____ Voci estratte
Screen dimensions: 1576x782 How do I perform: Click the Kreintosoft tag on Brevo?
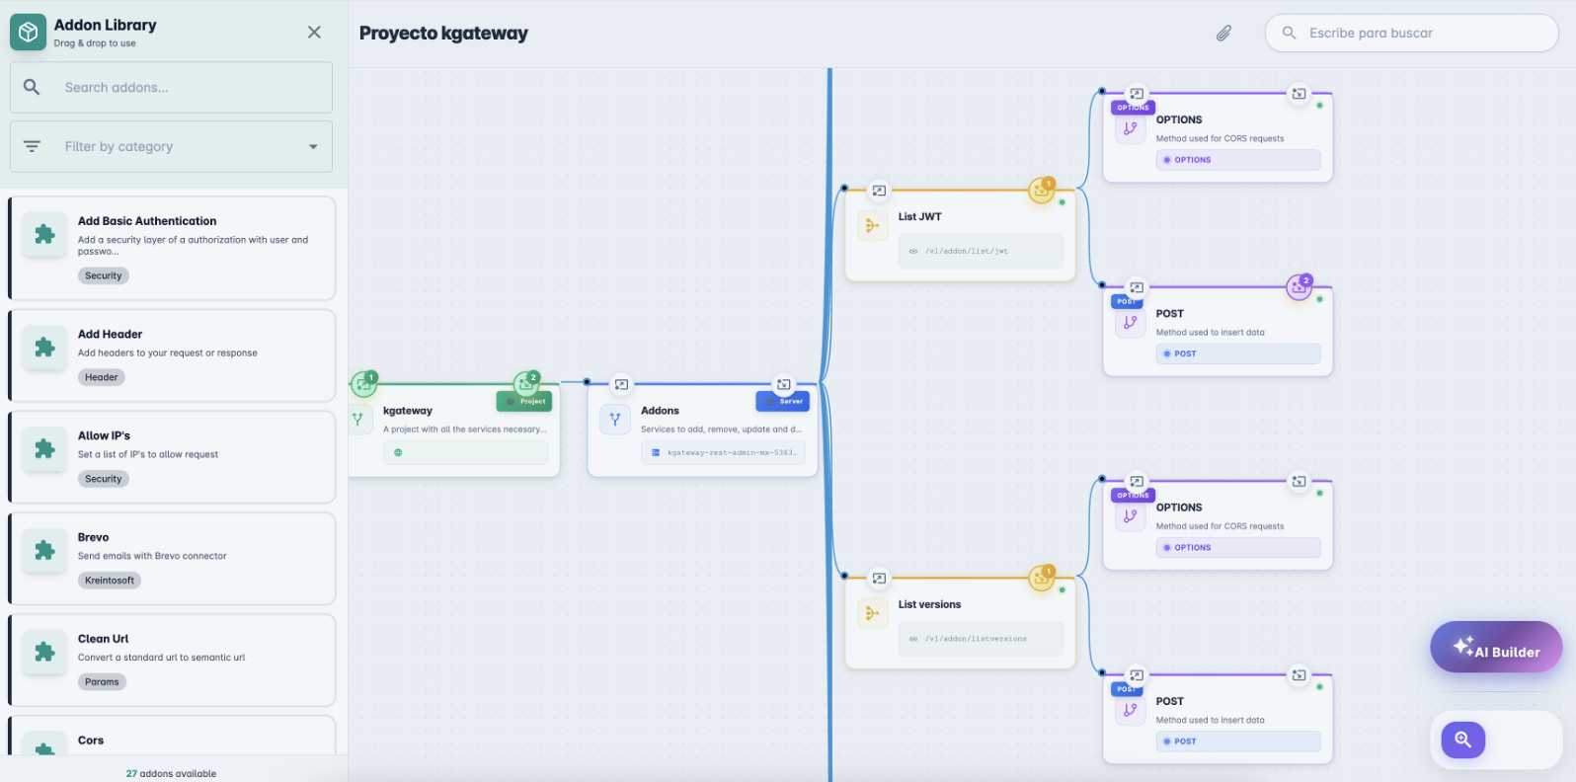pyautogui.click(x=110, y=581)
________
____ Voci estratte
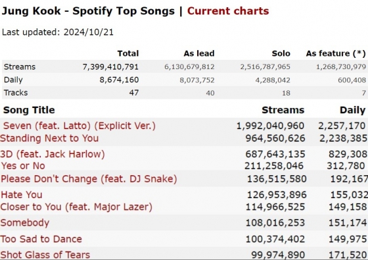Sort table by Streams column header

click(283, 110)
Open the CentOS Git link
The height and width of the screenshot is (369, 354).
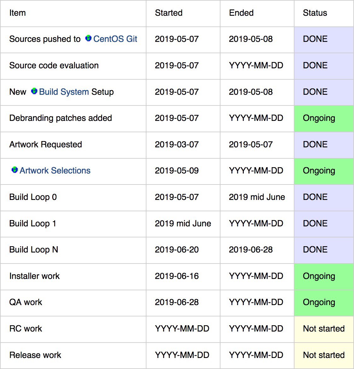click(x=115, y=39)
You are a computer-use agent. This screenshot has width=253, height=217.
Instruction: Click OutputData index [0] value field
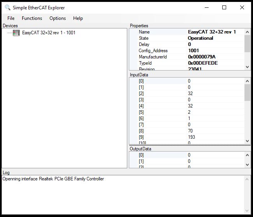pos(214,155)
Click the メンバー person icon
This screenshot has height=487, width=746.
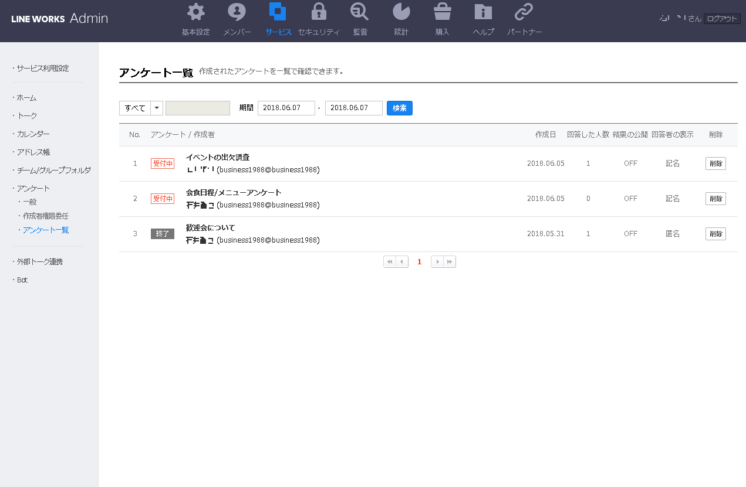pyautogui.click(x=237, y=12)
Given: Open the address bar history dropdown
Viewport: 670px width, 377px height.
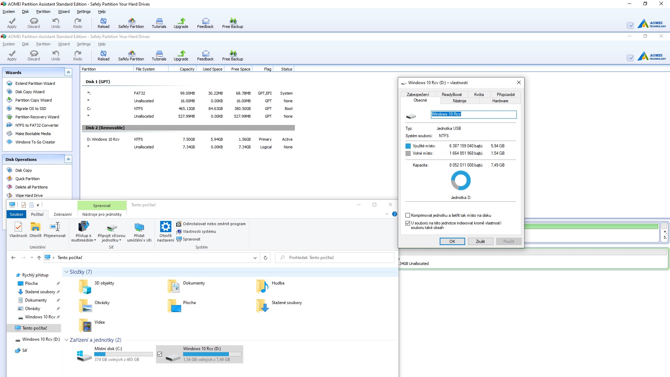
________
____ Voci estratte
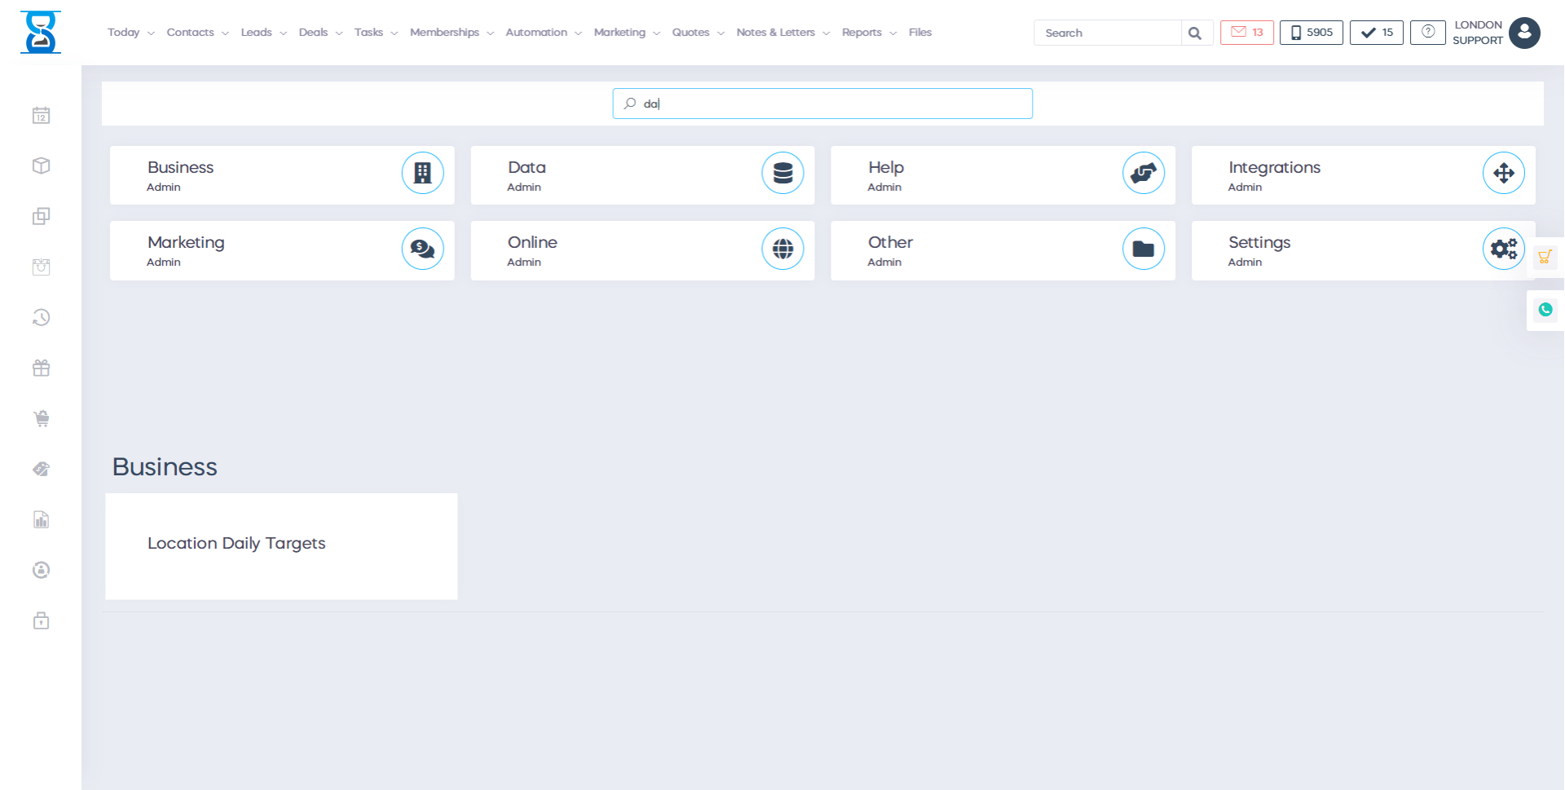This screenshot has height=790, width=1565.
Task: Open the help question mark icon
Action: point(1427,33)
________
■ **Il tuo obiettivo**: Riscrivi il tratto dell'elenco che si apre con la riga contenente "Open the CentOS Git link" e si chiude con quella contenente "pos(214,155)", estremi inclusi e richieste comprese. Moltiplica per 2,4 le coordinate delle risposte, arrotonda all'intero con le metà per eccesso e lascia fuori le immagini.

■ **Risposta**:
Open the CentOS Git link
The height and width of the screenshot is (369, 354).
click(x=276, y=94)
You are a computer-use agent. This screenshot has width=253, height=217.
Instruction: Click OutputData index [0] value field
pos(514,372)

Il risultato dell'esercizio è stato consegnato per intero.